Lymphocyte-predominant Hodgkin's disease (LPHD) is a subtype of Hodgkin's disease characterized by an indolent clinical course and by distinctive histological and immunological features. Coexistence of diffuse or nodular LPHD with large-cell non-Hodgkin's lymphoma (NHL) distant from the presenting site has rarely been reported. We studied three cases of simultaneous LPHD and large-cell NHL. Two cases involved men, aged 66 and 20 years, with neck and axillary masses, respectively. Biopsy of each mass revealed nodular LPHD. In one case the spleen contained areas of both LPHD and large-cell NHL, whereas only large-cell NHL was found in the spleen of the other patient. The patients are alive 49 months and 29 months after diagnosis. The third case was from a 4-year-old boy with a neck mass that revealed both diffuse LPHD and areas of large-cell NHL. Local recurrence prompted therapy, and the boy is in complete remission 31 months after diagnosis. Immunophenotyping in all three cases showed the Reed-Sternberg variant lymphocytic and histiocytic cells to be B-lymphocytes. The NHL cells in two cases were B-cells; in the child, the cells reacted only with leukocyte common antigen. Immunoglobulin heavy- and light-chain genes were rearranged in the NHL cells in the spleen of one case, and heavy-chain genes were rearranged in the lymph node of the child.

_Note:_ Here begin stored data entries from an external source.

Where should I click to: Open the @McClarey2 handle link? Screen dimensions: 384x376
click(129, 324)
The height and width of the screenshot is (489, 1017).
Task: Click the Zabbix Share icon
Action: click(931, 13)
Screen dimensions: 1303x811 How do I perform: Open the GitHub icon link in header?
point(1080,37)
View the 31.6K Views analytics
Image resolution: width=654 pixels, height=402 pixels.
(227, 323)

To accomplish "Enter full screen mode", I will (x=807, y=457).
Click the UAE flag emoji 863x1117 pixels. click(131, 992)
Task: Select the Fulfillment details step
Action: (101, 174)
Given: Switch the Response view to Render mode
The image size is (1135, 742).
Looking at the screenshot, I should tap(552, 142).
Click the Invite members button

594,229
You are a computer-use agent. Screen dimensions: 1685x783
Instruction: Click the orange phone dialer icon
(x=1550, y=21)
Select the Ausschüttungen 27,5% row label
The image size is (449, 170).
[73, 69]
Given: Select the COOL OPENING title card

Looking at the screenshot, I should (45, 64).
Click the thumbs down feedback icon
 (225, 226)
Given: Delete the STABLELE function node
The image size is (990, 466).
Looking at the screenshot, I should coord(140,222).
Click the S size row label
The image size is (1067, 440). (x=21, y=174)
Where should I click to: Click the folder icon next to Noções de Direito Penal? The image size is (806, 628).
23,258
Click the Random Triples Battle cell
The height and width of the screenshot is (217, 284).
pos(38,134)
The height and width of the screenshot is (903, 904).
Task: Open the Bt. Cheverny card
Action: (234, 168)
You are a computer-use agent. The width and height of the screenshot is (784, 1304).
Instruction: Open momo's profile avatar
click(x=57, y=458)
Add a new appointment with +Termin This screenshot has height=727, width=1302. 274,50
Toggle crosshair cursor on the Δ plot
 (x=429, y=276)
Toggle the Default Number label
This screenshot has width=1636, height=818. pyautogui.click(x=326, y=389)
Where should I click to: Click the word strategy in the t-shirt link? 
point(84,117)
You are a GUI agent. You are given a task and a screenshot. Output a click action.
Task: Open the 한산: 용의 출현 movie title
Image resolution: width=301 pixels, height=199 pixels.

It appears that when large-cell NHL and LPHD occur simultaneously, even when the large-cell NHL occurs at a site distant from the LPHD, the patient's clinical course is like the indolent course of LPHD rather than like the typically aggressive course of large-cell NHL. This clinical course, together with immunophenotyping and genotyping studies, suggests a developmental relationship between these two lymphomas when they occur simultaneously.